The 50-50 principle was introduced by a ministerial decree in December 2024 but has yet to be enforced. With this decision, the ARSP is intensifying pressure on mining operators to comply. The stated objective is to rebalance a market dominated by foreign operators, particularly on the mining corridors linking Greater Katanga to regional ports, and retain a greater share of the value generated by the mining sector. Congo exports more than three million tons of copper per year.

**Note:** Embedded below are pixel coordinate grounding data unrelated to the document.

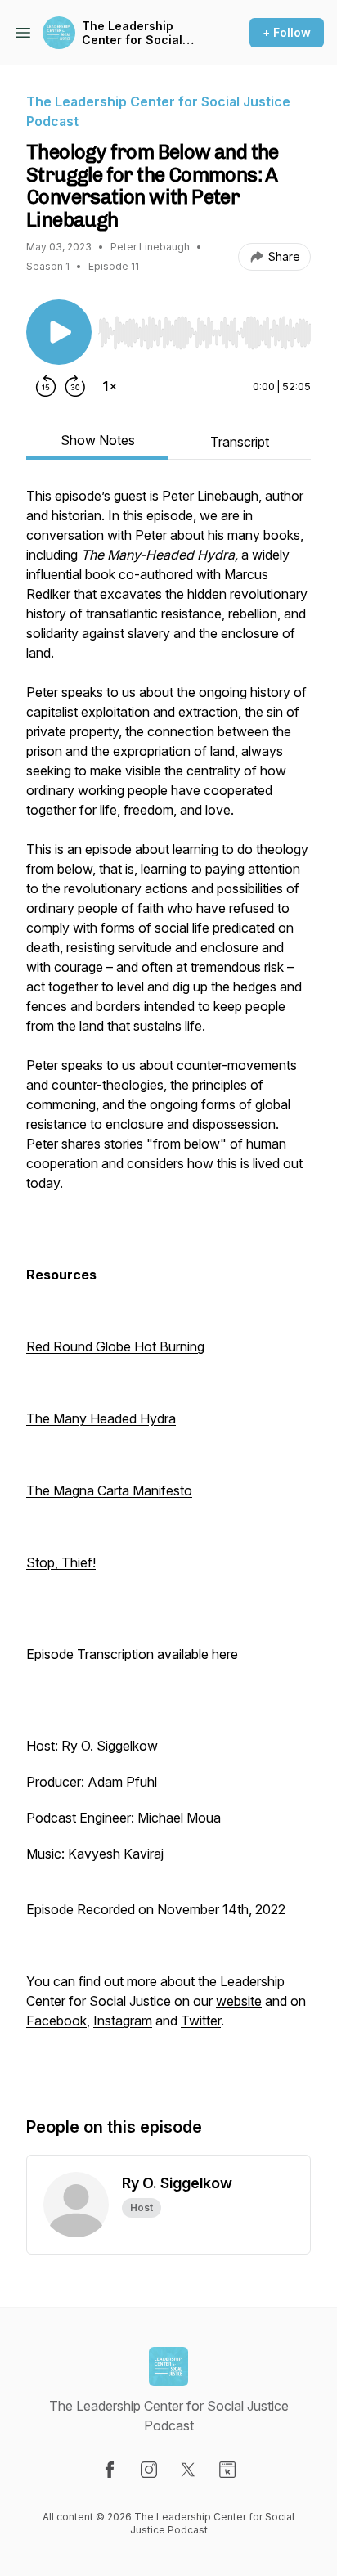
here (225, 1654)
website (239, 2001)
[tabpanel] (168, 1284)
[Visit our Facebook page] (109, 2469)
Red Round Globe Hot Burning (115, 1346)
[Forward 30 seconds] (75, 386)
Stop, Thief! (61, 1562)
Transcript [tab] (239, 442)
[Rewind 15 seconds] (45, 386)
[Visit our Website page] (227, 2469)
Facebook (56, 2020)
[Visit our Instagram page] (149, 2469)
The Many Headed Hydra (101, 1418)
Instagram (122, 2020)
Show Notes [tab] (98, 440)
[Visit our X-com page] (188, 2469)
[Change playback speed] (109, 386)
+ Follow (287, 32)
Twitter (201, 2020)
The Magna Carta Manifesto (109, 1490)
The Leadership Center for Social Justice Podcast (132, 33)
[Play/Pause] (59, 332)
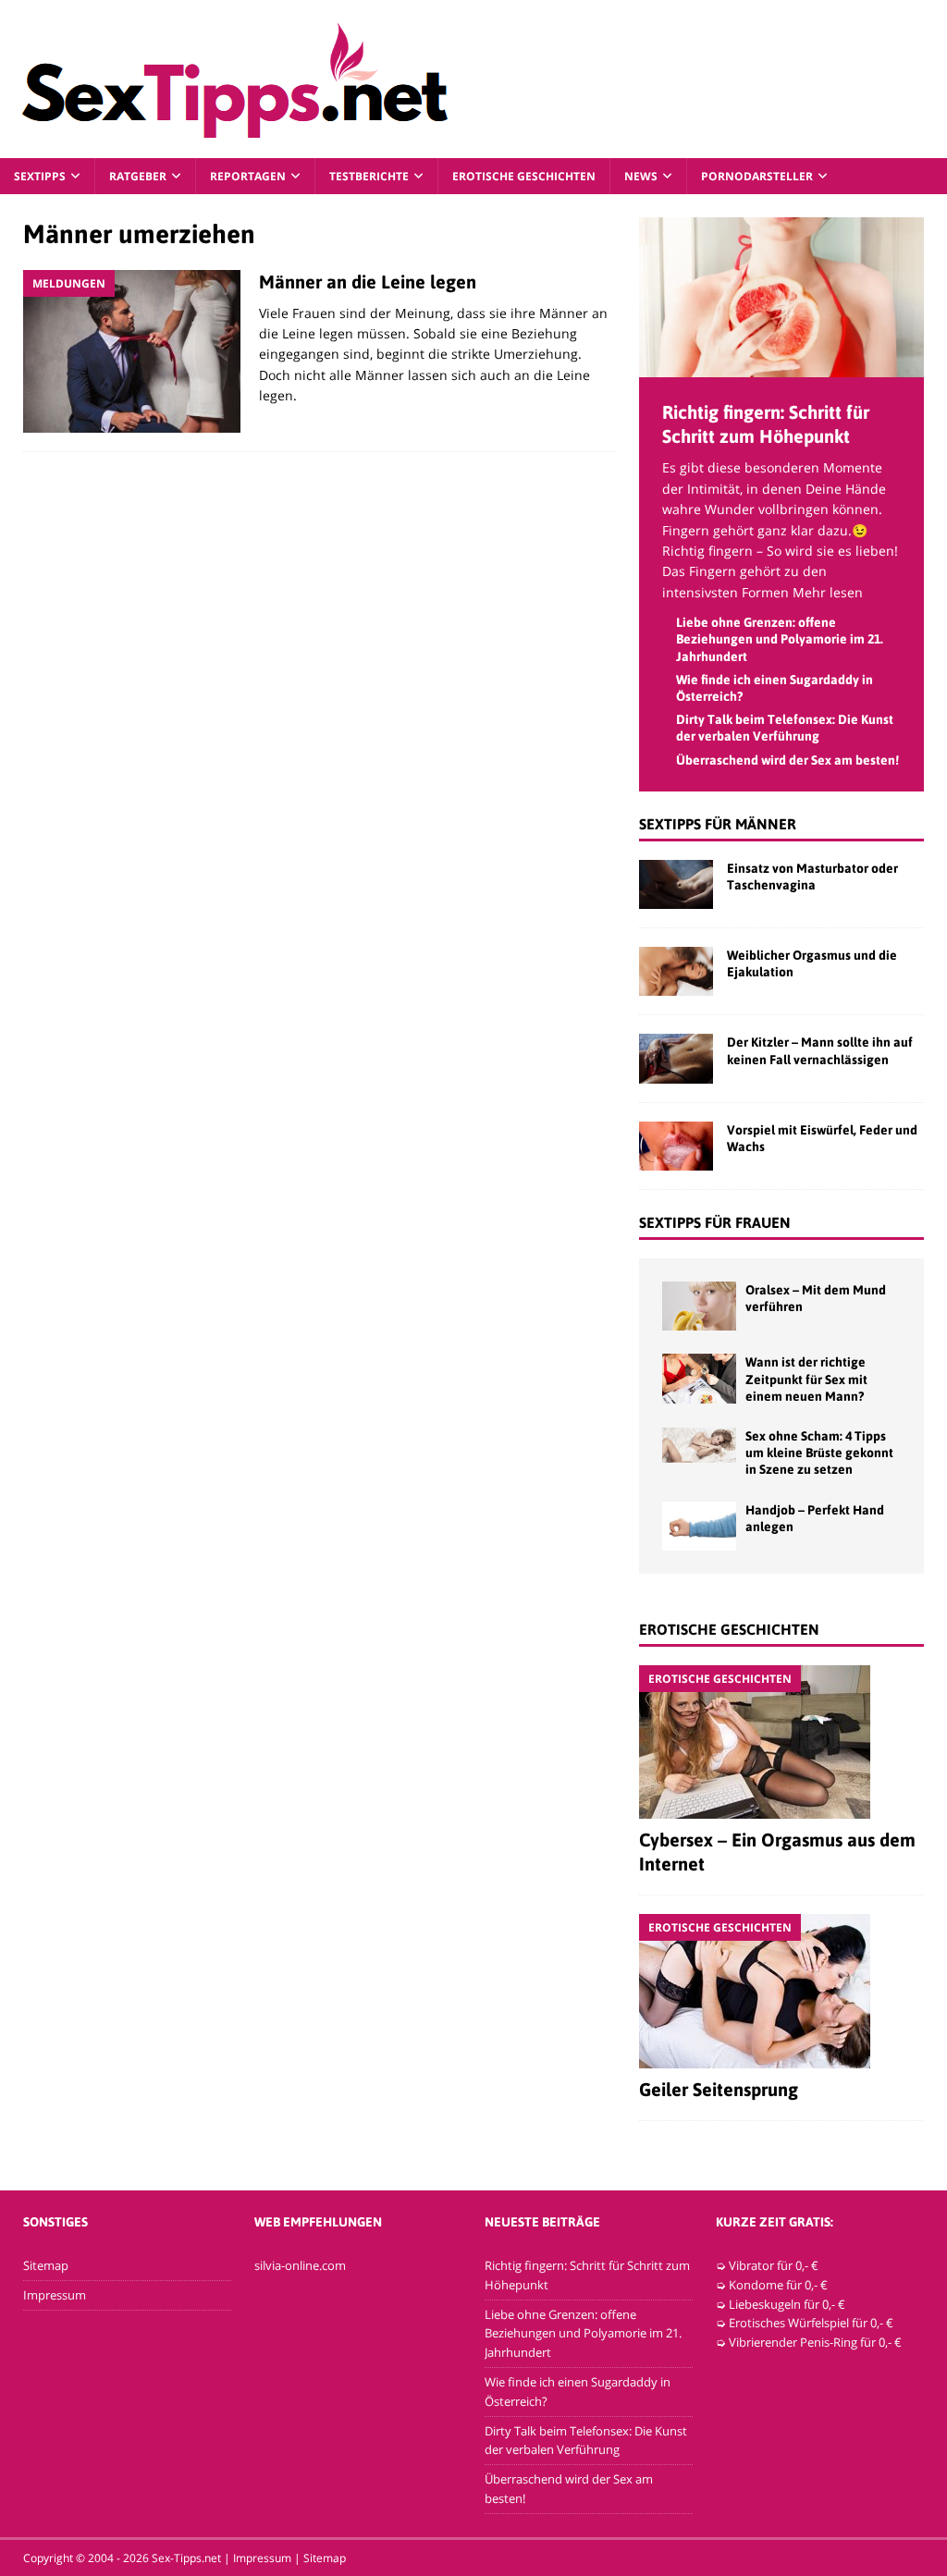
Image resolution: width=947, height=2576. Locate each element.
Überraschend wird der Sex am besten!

On the ground, industry players are warning about the limits of such a rapid rollout. "In 2024, trucks registered in the DRC accounted for less than 5% of import-export transport flows," said a member of the Mining Chamber of the Federation of Congo Enterprises (FEC). "Going from 5% to 50% in 60 days is not realistic, even if the goal remains worthwhile and should ultimately be achieved," the person added. Local transporters also face insurance and compliance constraints that limit their access to international contracts.
Structural constraints
"Foreign transporters dominate the market because they are more competitive," the source said, before raising a pointed question: "Are the Congolese companies being asked to reclaim this market share in 60 days ready to offer their services under the same conditions?"
Regional obstacles compound domestic difficulties. "To enter Zambia, for example, drivers must obtain a visa in advance, limited to 180 days. With turnaround trips, that quota runs out quickly, while drivers from other countries often benefit from visas on arrival," the source said.
The logistical demands of the mining sector present another challenge. "Multiplying transporters for the same cargo increases risks. Quality differences on arrival can lead to a lower price for the product," another industry player said.
Caught between efforts to assert economic sovereignty and operational constraints, the transition to a 50-50 split is likely to be a long-term structural undertaking, whose outcome will depend as much on business climate reforms as on regulatory capacity. Several Congolese entrepreneurs prefer to register their companies in Zambia, Tanzania or South Africa, where business conditions are more favorable, according to multiple accounts.